═════ Supplied data ═════
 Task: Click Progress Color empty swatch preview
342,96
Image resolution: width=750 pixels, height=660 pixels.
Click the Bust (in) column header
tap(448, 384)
═════
* _Instructions to follow_
Restate each entry exactly, skipping none.

* _Written answer_
 Task: Click Progress Color empty swatch preview
342,96
Image resolution: width=750 pixels, height=660 pixels.
Click the Bust (in) column header
tap(448, 384)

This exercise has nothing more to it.